Just over a mile away from one of the busiest shopping districts in the Triple Cities, the IBM Glen is a tranquil, green, natural getaway. IBM founder, Thomas J. Watson acquired the more than 200 acres of land to better the quality of life for his employees and their families.

“IBM had just really come into its own in the Village of Endicott, that’s the birthplace of IBM. They were expanding the benefit programs for their workers and dependents. So, they purchased that to create a country club,” said Gerald Smith, former Broome County Historian.

Over the next decade or so, Watson continued to develop the space by purchasing and installing stone bridges, paving roadways, and creating areas to camp or picnic. One of the most iconic scenes at the Glen is an overlook of Grays Creek Falls from one of the remaining stone bridges.
The bridges cross bubbling creeks and connect the miles of paved and unpaved walking paths around the park. There was said to be 13 bridges during the golden age of the Glen, but an intense flood in the early 60’s wiped out all but two.

The Glen has remained a hidden gem of the community, until the early 2000’s when IBM announced plans to log the trees.

“Basically, about one hundred acres was supposed to be logged, and that’s when people got really upset, that it had been such a part of our community for 100 years basically,” said Smith.

An advocacy group called “Friends of the Glen” was created and petitioned IBM’s decision to log on the property.

“I think IBM at the time, because it had gone through a series of layoffs and was downsizing here, it wanted to still look good to the community. Made an offer, asked if any group out there wanted to take ownership of it and control, and of course that’s when Waterman Conservation Center sort of came to the rescue,” said Smith.

IBM transferred the property over to the Waterman Conservation Center based out of Apalachin, New York in 2004. Waterman manages several nature preserves across the Southern Tier.

“Not only is this a beautiful resource for the community, but it’s also kind of an ecological conservation laboratory,” said Chris Audette, Executive director at Waterman Conservation Center.

As you walk the Glen, you’re traversing through a variety of habitats and landscapes.

“This has different things to offer than say Buttermilk Falls in Ithaca or Chittenango close to Syracuse. So, it’s an opportunity for people to get out and really see the breadth of natural treasures,” said Audette.

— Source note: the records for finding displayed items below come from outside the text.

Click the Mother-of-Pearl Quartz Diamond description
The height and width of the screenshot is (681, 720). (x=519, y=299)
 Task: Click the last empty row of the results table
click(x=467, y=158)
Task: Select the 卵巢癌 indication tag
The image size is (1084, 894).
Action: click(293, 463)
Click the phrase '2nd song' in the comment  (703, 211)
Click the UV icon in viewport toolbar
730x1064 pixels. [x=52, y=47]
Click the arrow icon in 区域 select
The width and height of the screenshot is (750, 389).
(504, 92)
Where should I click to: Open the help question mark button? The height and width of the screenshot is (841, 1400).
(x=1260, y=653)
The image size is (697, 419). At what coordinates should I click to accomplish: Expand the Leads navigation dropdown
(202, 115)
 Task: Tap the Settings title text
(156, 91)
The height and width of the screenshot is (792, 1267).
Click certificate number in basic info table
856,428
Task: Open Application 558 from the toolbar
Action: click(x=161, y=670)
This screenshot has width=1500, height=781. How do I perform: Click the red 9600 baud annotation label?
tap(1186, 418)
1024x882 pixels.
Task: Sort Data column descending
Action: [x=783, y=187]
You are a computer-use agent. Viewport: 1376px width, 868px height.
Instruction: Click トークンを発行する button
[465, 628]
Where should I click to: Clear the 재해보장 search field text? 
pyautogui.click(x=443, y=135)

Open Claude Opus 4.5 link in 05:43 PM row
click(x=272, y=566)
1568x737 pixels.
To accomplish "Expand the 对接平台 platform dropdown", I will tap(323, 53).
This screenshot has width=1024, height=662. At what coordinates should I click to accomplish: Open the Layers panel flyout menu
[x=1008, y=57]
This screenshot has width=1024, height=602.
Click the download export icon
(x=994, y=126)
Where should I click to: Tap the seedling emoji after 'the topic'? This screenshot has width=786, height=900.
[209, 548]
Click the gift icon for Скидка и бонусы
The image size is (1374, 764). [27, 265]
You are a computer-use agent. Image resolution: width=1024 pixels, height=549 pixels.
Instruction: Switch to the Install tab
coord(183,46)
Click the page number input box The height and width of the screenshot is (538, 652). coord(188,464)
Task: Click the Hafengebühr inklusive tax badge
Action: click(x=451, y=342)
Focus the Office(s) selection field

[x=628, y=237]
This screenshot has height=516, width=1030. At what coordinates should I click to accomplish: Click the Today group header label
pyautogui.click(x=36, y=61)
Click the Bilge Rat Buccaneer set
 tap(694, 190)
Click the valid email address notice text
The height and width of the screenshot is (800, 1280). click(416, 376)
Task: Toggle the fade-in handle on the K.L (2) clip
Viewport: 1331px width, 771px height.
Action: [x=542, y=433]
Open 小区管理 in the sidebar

Waterman has installed interactive signage throughout the Glen to educate people on native flora and fauna. Since 2007, Waterman has been marking and protecting Hemlock and Ash trees from invasive insects. By this Fall, the center hopes to double the size of the Glen’s parking lot and implement green storm water infrastructure.

So, whether you’re cooling off and wading through Grays Creek, taking in the fall foliage as the leaves change, a snowshoeing expedition, or perhaps just taking the dog for a walk, the Glen is open to the public every day, free of charge.

The trail head, and parking lot for the Glen is located off of Robinson Hill Road in the Town of Union.